Build the Anaconda environment

conda env create -f env.yaml # For inference only
conda env create -f env_development.yaml # For inference & dev
conda activate morph_tag_lemmatize

Download needed pipeline checkpoints or datasets

Tested on Windows 11, Debian Linux 4.19.0 and Ubuntu 20.04.5 (through WSL2).

Inference

All pre-trained models (including dictionaries to allow mapping from raw text to input and output to processed text) can be found in the Google Drive folder here. The languages chosen are meant to represent a broad set of morphologically interesting European languages, and is by no means complete. Detailed below is how to train new models on other languages.

Basic Usage

Pipelines were designed to contain all logic necessary for tokenization, collating batches and converting output on top of pretrained PyTorch models: in short, sentences go in, lemmas and morph. tags come out. The main aim is out-of-the-box ease of use.

Currently implemented pipelines:

UFAL Prague's UDPipe2^{[4, 5, 6]}
Dan Kondratyuk's UDIFY^{[8, 9]}
Our own CANINE^[7] based DogTag

Both UDIFY and DogTag support multilingual pre-training. This can provide a modest performance boost, at the cost of significantly more expensive training. In the saved model checkpoints, mono indicates training only on the target language (i.e. no pre-training), and multi indicates first training on all languages from the same typological family before fine-tuning on the target language.

When to use what

All models perform roughly the same, overall. UDIFY works best, especially with multilingual pre-training, even on lower resource languages. DogTag is a very strong lemmatizer, but lags somewhat on morphological tagging. It also does not benefit from multilingual pre-training. UDPipe tends to perform worse.

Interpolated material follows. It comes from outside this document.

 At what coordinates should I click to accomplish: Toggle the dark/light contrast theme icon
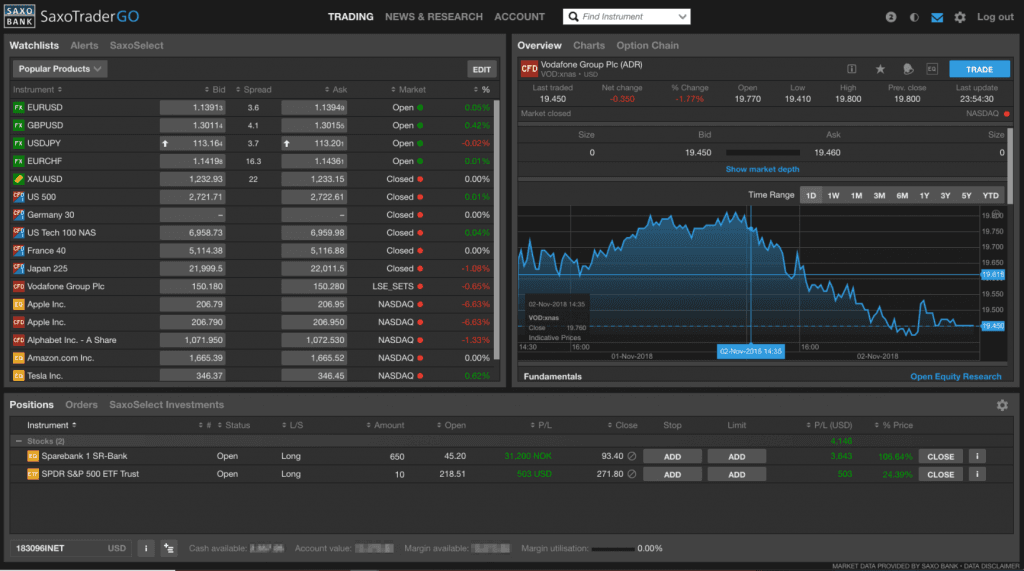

In case memory or speed constraints are in place:

Memory: UDPipe requires loading in both word and contextual (i.e. a BERT variant) embeddings. These dominate memory used. DogTag requires only loading in a smaller transformer, CANINE. For both file and RAM usage, DogTag is significantly slimmer (~1.5 GB).
Inference Speed: CANINE operates at the character level, resulting in far larger input strings. UDIFY operates at the BPE level, but uses two, separate LSTMs for each task. As such, UDPipe has higher troughput. However, all models are reasonably fast on both CPU and GPU.
Training Speed: UDPipe requires finetuning a relatively small number of parameters on top of a lot of pre-trained modules. Training is much faster than other implemented models.

Command-line Interface

The tag_file.py script allows you to quickly tag a text file of sentences into some other format containing lemmas and morphological features. To tag a file, the path and language (entered as natural text) must be provided, e.g. on CPU:

python tag_file.py \
  --file_path {$FILE_TO_TAG} \
  --language {$LANGUAGE} \
  --gpu 0

Additional command line options include:

  --file_path     the location of the text file
  --language      the language of the text
  --pipeline_dir  location of the pretrained pipelines. Defaults to './pipelines'
  --pipeline      pipeline checkpoint name in `pipeline_dir`, must contain architecture
  --gpu           whether to annotate on GPU, if available
  --batch_size    number of lines being fed into the pipeline
  --encoding      encoding of text file
  --output_format {single_pickle_file,separate_text_files,single_jsonlines_file} output format

Python API

Once created, the pipelines can be saved and loaded without needing to point to a dataset class or a model checkpoint. The checkpoint files contain only a minimal subset of the parameters needed for the pipeline, and are thus smaller than the full model at run time.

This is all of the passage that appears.